A friend said that McD's once had a credit card but dropped it.
Sure, it made checkouts faster and less handling of cash,
but it had an unexpected side effect.
Folks saw the monthly bill and realized how all those meals were
adding up to real money and cut back their spending
since it was so easily auditable.

Another interesting interaction:
> Newsgroups: alt.consumers.experiences,misc.consumers
> Subject: Re: McDonald's 30-Second DT Guarantee

McD's apparently has some promotion where they guarantee you get the food
30 seconds after paying.  The immediate analysis is that they'll take
as long as before, just not collect the money 'till it's ready.
Now with the speed-pass, will the guarantee still hold?


Re: McDonald's testing cashless payments (RISKS-21.43)

<"John R Levine" <johnl@iecc.com>>
30 May 2001 02:26:29 -0400

I had a Mobil speedpass for a while.  It's about the diameter of a pencil
and an inch long, with a hole through the end so it can go on your keychain.
You wave it at the pump, a light on the pump goes on to tell you it knows
who you are and you pump your gas.  Mobil links theirs to a credit card.

It worked fine until one day my bank called me up to say that I had been
buying an awful lot of gas in towns east of here, had I lost my card?
No, but it turned out that I'd lost my speedpass.  It fell off my keychain
the last time I used it, but it was so small that I didn't notice it was
gone, what with all the frequent shopper barcode tags et al with my keys.
I finally got it straightened out and Mobil ate the bogus charges, a
relief since the card company said their usual anti-fraud rules don't
apply when you don't use your physical card for a transaction.

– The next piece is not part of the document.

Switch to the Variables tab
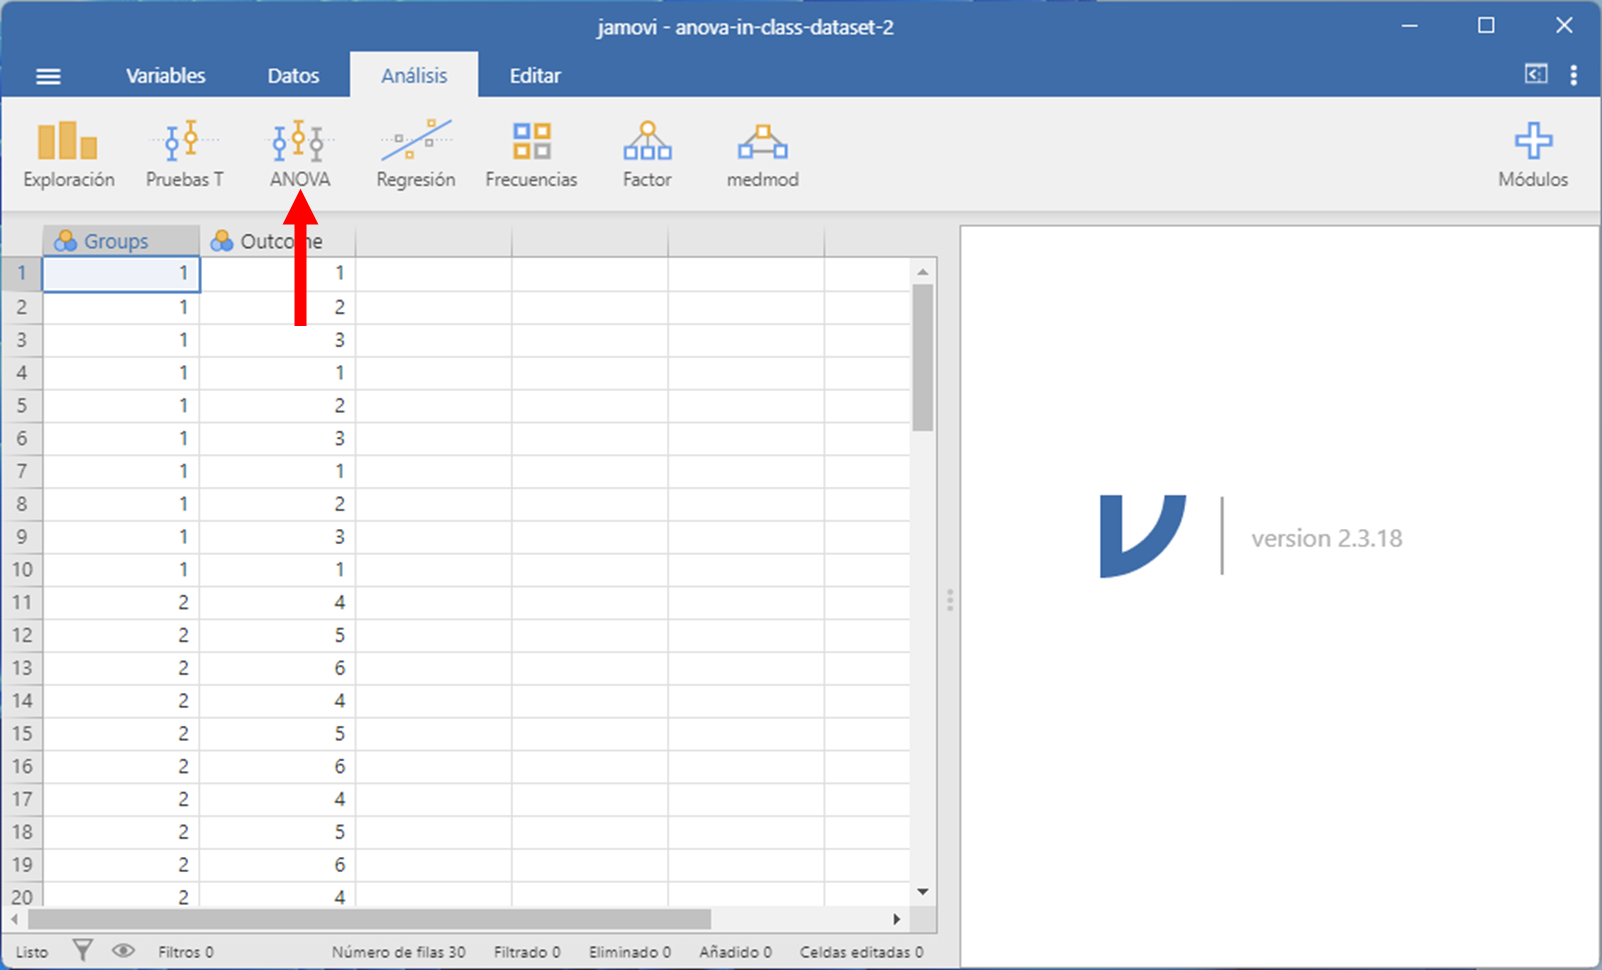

I decided I'll spend the extra two seconds per visit and swipe my card.

I do have an E-ZPass toll transponder in my truck, but that's different
for two reasons: it's large enough to miss and is firmly glued to the
inside of the windshield, and they give me the incentive of significant
toll discounts (in NYC at least) if I use it.

John Levine, johnl@iecc.com, Primary Perpetrator of "The Internet for Dummies",
Information Superhighwayman wanna-be, http://iecc.com/johnl, Sewer Commissioner


Credit where it isn't due

<William Paul Fiefer <yamada@prairienet.org>>
Wed, 06 Jun 2001 19:55:27 -0500

So you request a credit card and it comes by mail with a peel-off sticker
across the signature plate. The sticker tells you to call a toll-free
number to activate the card. This is, apparently, a theft-prevention thing.

Don't bother.

The cards activate automatically. At least "Blue" from American Express and
the "Platinum" series ($100,000 credit limit — $250,000 for the "Quantum"
series) from MBNA do.

I ordered these cards but did not activate them. I found myself receiving
mail regarding these accounts. I received privacy notices, which I opted
out of. Then I asked MBNA why I had a card I did not activate.

If you do not activate our cards, the customer rep said, they activate
themselves after a set time limit. The American Express rep told me no such
activation occurred but could not explain why my card was active. She even
tried to discourage me from cancelling the thing!

The RISK? You'll have credit due where none is applied for.